What is a Health Insurance Navigator?

The Affordable Care Act requires state health insurance marketplaces to establish a “navigator” program (Section 1311(i)) that will help individuals who are eligible to purchase coverage through a health insurance marketplace learn about their new coverage options and enroll. States can award grants to entities that will provide these services. This articles explains how navigators are different from brokers and agents.health insurance navigator

What is a health insurance navigator?

Under current law, navigators have the following five duties:

  1. To conduct public education about the availability of qualified health plans. 

  2. To distribute fair, impartial information about enrollment in qualified plans and about the availability of premium tax credits and cost-sharing assistance in the exchange.

  3. To facilitate enrollment in qualified plans.

  4. To refer people who need help resolving a problem with their health plan or with their premium assistance to a consumer assistance or ombudsman program or to another appropriate agency that can help with a grievance or appeal.

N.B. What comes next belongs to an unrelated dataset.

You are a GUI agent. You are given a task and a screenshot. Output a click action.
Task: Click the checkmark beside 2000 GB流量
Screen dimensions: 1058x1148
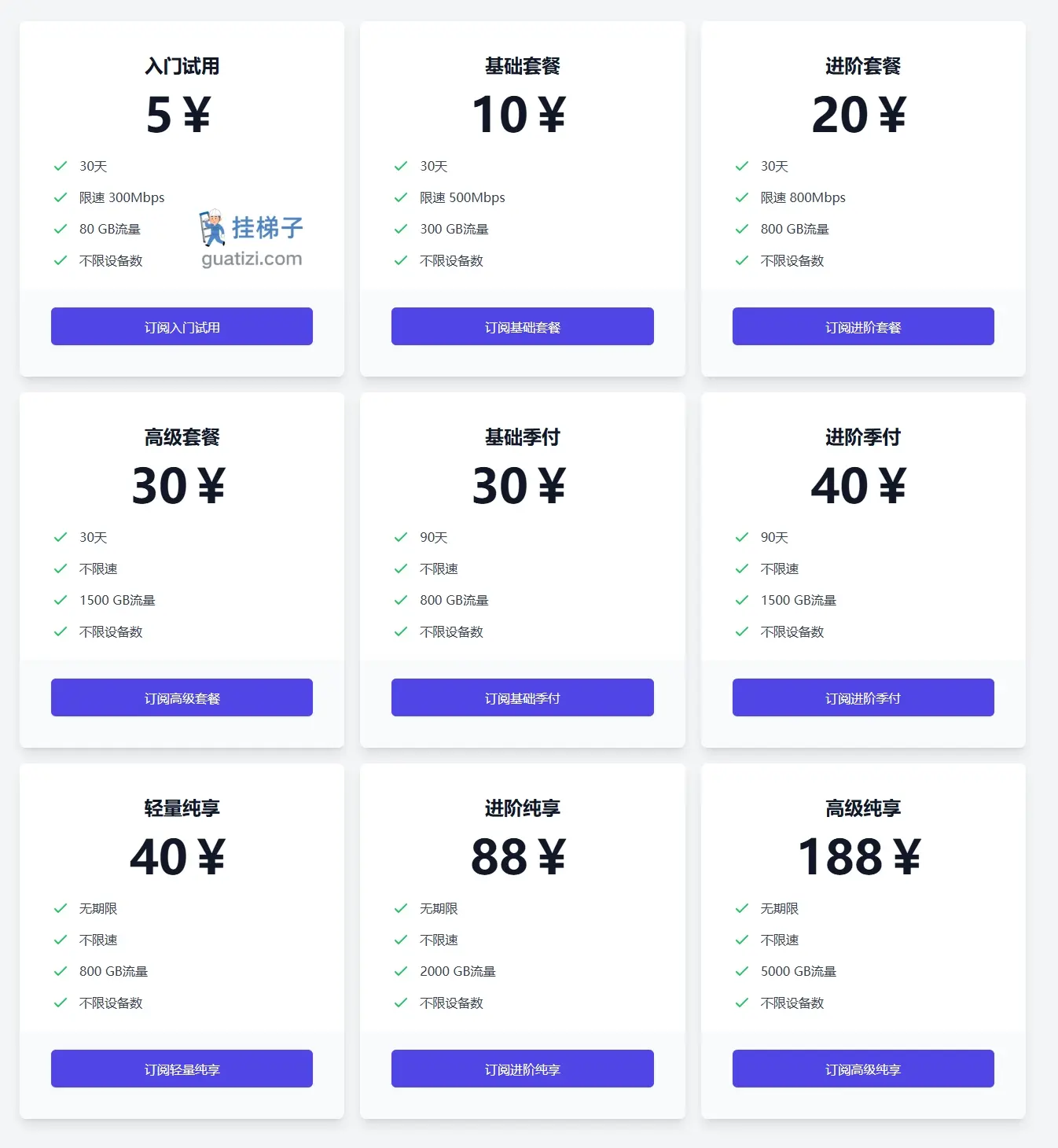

  5. To provide information in a culturally and linguistically appropriate manner to the population being served by an exchange.

Who can become a health insurance navigator?

The law lists a number of different kinds of entities that could become navigators, including:

  • community- and consumer-focused nonprofits; 

  • trade, industry, and professional associations; 

  • commercial fishing, ranching, and farming organizations; 

  • chambers of commerce; 

  • unions; 

  • Small Business Administration resource partners; 

  • licensed insurance agents and brokers; and 

  • other entities.

To be eligible to receive navigator grants, an entity must meet the following criteria:

1. Relationships

The entity must already have relationships, or be readily able to establish relationships, with one or more of the following that qualify to enroll in exchange plans:

  • employers and employees;

  • consumers, including uninsured and underinsured consumers; and

  • self-employed individuals.

2. Capabilities

The entity must be capable of performing the duties of a navigator, described above.

3. Meet standards established by the Secretary of HHS

These standards will ensure that navigators are qualified and “licensed if appropriate” and that they avoid conflicts of interest. The law requires that navigators cannot be health insurers. Nor can they receive direct or indirect compensation from an insurer in connection with enrollment of any exchange-eligible individuals or employers in a qualified health plan.

4. Deliver fair and impartial information

The Secretary and states will develop standards to ensure that navigators deliver fair, impartial, and accurate information.

Can a health insurance agent or broker be a navigator?

Yes. According to ACA Section 1312(e), the Secretary will establish procedures under which states may allow agents or brokers to:

  1. Enroll individuals and small employers in qualified health plans, and 

  2. Assist individuals in applying for premium tax credits and cost-sharing reductions in exchanges.

Insurers are not prohibited from paying agents and brokers for their services. While the yet-to-be-issued procedures will clarify how this will work, it appears that agents and brokers can be paid by insurers for enrollments (as they are now) or can be paid a fee by the exchange, but when they are paid by insurers, they cannot simultaneously get grants to act as navigators.